Can you change your fate—and the fate of those you love—if you return to the past? Journey to 1939 Harlem in this time-travel adventure with an inspiring message about believing in yourself.
Eleven-year-old Ailey Benjamin Lane can dance—so he’s certain that he’ll land the role of the Scarecrow in his school’s production of The Wiz. Unfortunately, a talented classmate and a serious attack of nerves derail his audition: he just stands there, frozen. Deflated and defeated, Ailey confides in his Grampa that he’s ready to quit. But Grampa believes in Ailey, and, to encourage him, shares a childhood story. As a boy, Grampa dreamed of becoming a tap dancer; he was so good that the Hollywood star and unofficial Mayor of Harlem, Bill “Bojangles” Robinson, even gave him a special pair of tap shoes. Curious, Ailey tries on the shoes . . . and instantly finds himself transported to 1930s Harlem. There he meets a young street tapper and realizes that it’s his own grandfather! Can Ailey help the 12-year-old version of Grampa face his fears? And, if Ailey changes the past, will he still be able to get home again? Featuring an all-African-American cast of characters, and infused with references to black culture and history, this work of magical realism is sure to captivate and inspire readers.
Out April 2020
I received this book in exchange for my honest review.

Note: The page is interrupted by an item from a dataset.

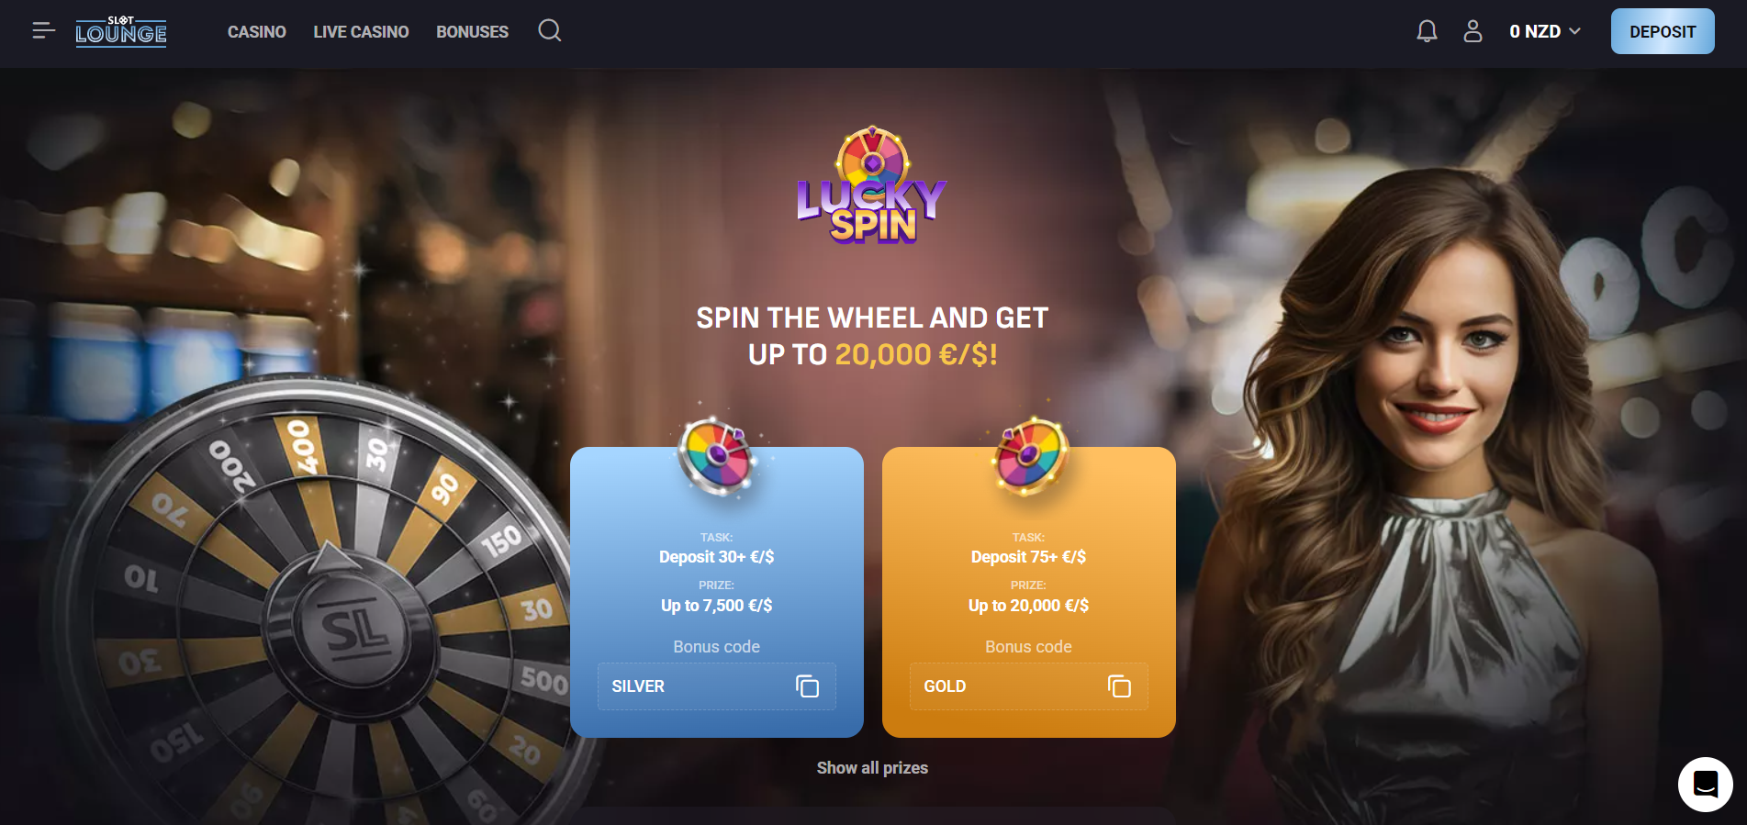1747x825 pixels.
Task: Go to the Casino menu
Action: (256, 32)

The 1930s were not a great time for African Americans. Because of the Great Depression, jobs were scarce for whites and almost impossible to find for African Americans. The south was worse. Most African American dancers, honed their craft on the streets, dancing for change to survive. The biggest form of dance was eccentric tap which was athletic and accompanied by contortion and rubber leg movements or other movements like high kicking. A lot of the dance involved elements of comedy too.

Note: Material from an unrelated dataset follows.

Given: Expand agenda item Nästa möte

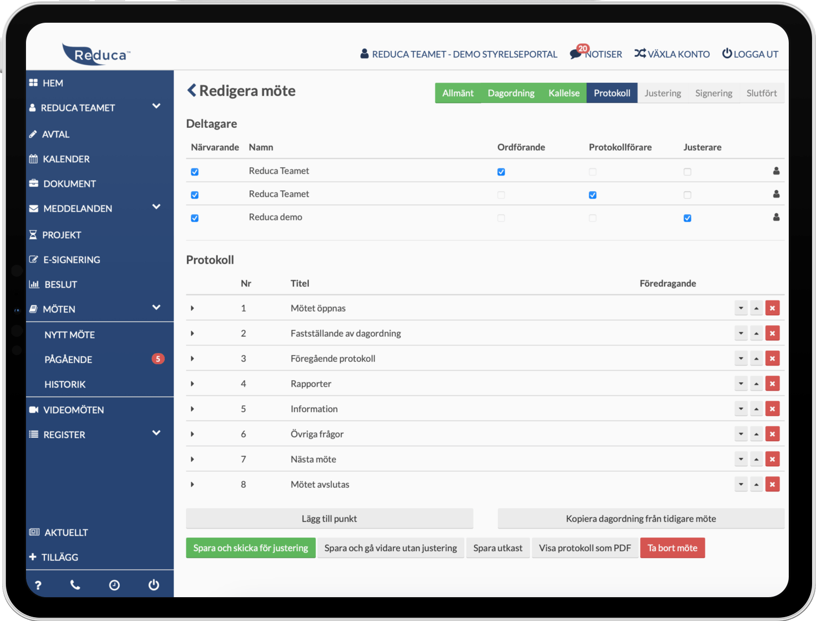Looking at the screenshot, I should click(x=192, y=459).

Its origins in the USA were through the fusion of many ethnic styles that included Scottish, Irish, English, and African tribal dances. Cutting contests were common in the Five Points District in New York City. Henry Lane and Master Juba’s challenge is one of the very known firsts. As more and more mastery of techniques occurred, tap became more recognized and seen in the primary showcase of the time–minstrel shows (1850 to 1870).
From that time on, more styles entered the mix, including: buck tapping, soft-shoe and buck and wing dancing. The tap as we know today didn’t come into play until the 1920s. This is when pennies, screws and taps were screwed onto the toe and heels of shoes to make better sounds. Harland Dixon and Jimmy Doyle were well-known for the buck and wing style of dancing during this time. Many other emerging dancers influenced music and dance over the next several decades.

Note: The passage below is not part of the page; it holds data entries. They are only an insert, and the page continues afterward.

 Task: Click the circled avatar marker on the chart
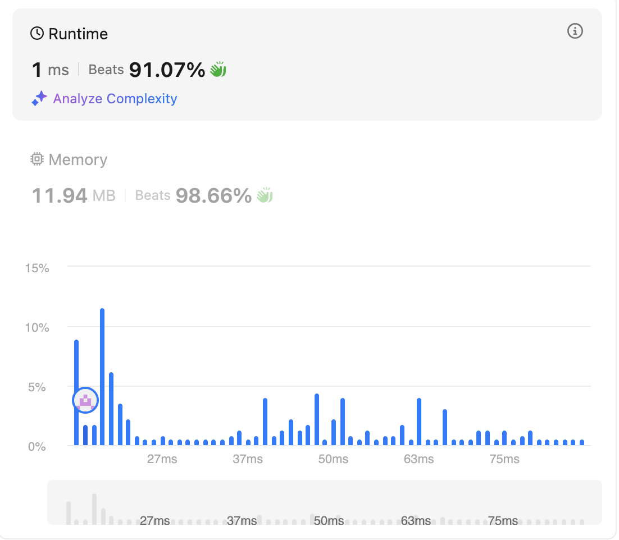click(x=85, y=400)
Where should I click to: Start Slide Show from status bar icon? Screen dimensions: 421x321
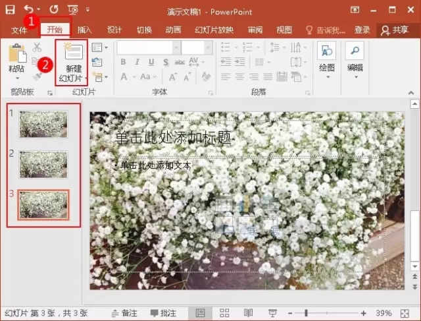click(272, 312)
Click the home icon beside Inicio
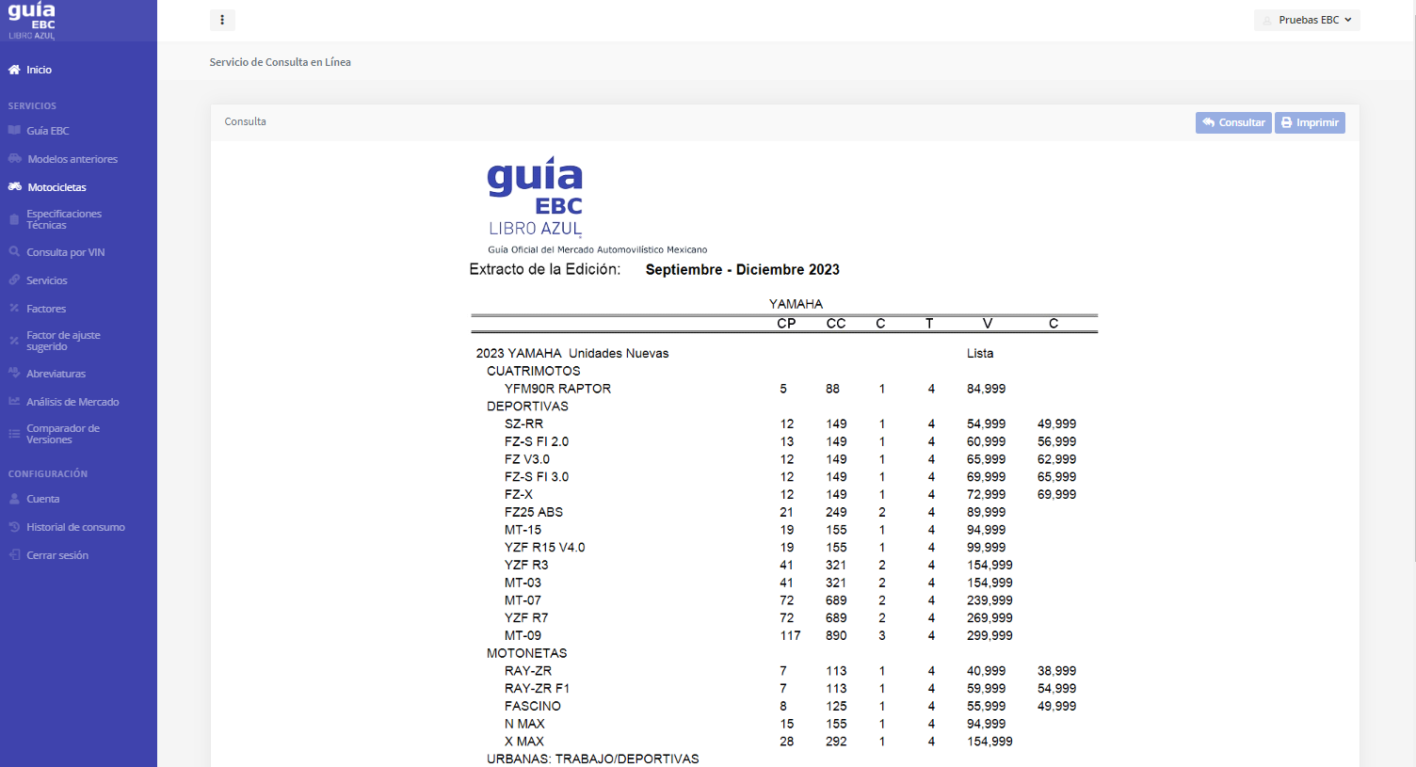1416x767 pixels. click(14, 70)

I loved how most of the characters were named after a famous and influential dancer of the 1930s and the use of time travel to educate readers about them. The further use of accurate historical facts throughout, built the story’s creditability and added to my liking of the author’s ingenuity and creativity. Very effective and affective. Put that together with a fantastic writing style and pleasant author’s voice… I was greatly entertained. I can see this book in school libraries as an educational tool.